They're cut down Zen 2 with smaller caches.

There's nothing cut down about Mendocino or Renoir about it's use of Zen2.

 

Yes it has less cache than Mattise. For 90% of people this is a non issue and certainly not for anybody who's fine with the performance of 4 E cores.

9 minutes ago, porina said:

Full desktop Zen 2 was Skylake class IPC.

Desktop Zen2 was a version of Zen2.

 

Mendocino, Renoir, and Lucienne are no less valid of a Zen2 version for not being Mattise.

 

It had IPC above 10th gen Comet Lake and to say it had Skylake class IPC is misleading. Skylake was Intel 6th gen. It's not AMD's fault Intel rebadged the same CPU design for 4 generations.

9 minutes ago, porina said:

At 2c4t this would probably be much worse than the N200.
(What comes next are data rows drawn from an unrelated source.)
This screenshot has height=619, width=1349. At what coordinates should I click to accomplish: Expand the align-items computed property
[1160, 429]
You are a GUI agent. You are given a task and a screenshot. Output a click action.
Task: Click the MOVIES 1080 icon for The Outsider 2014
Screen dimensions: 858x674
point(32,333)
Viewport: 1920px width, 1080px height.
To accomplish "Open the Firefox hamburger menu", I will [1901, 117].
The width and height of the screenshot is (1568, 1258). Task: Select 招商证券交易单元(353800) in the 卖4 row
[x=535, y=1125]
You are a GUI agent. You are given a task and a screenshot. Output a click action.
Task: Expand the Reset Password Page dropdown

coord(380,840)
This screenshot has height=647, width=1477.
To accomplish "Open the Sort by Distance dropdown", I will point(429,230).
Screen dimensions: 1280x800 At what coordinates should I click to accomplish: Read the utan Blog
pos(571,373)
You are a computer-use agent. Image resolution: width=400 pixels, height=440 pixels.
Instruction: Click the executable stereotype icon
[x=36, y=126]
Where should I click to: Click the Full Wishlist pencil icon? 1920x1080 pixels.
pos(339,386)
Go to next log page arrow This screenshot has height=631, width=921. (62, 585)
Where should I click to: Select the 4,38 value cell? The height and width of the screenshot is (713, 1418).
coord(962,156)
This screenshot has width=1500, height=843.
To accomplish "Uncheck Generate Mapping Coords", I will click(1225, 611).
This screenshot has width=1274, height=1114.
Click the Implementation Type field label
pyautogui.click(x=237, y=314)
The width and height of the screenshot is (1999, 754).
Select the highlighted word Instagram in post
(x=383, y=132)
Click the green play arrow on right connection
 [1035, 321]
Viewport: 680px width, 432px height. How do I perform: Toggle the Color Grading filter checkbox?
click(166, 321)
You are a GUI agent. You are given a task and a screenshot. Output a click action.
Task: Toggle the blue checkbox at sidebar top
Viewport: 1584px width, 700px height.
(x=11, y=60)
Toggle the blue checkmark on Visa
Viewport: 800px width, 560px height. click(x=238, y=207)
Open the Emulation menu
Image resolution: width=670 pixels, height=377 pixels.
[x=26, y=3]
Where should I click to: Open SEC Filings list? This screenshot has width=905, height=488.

I disagree. A dual core Mendocino design would perform similarly.

 

Thankfully though Mendocino also comes in quad core versions so it could absolutely destroy the N200 if Star Labs chose that option.

 

I suspect the CPU choice had nothing to do with CPU performance and was based on them or their ODM having a relationship with Intel and wanting to choose a low cost chip from Intel.

Judge a product on its own merits AND the company that made it.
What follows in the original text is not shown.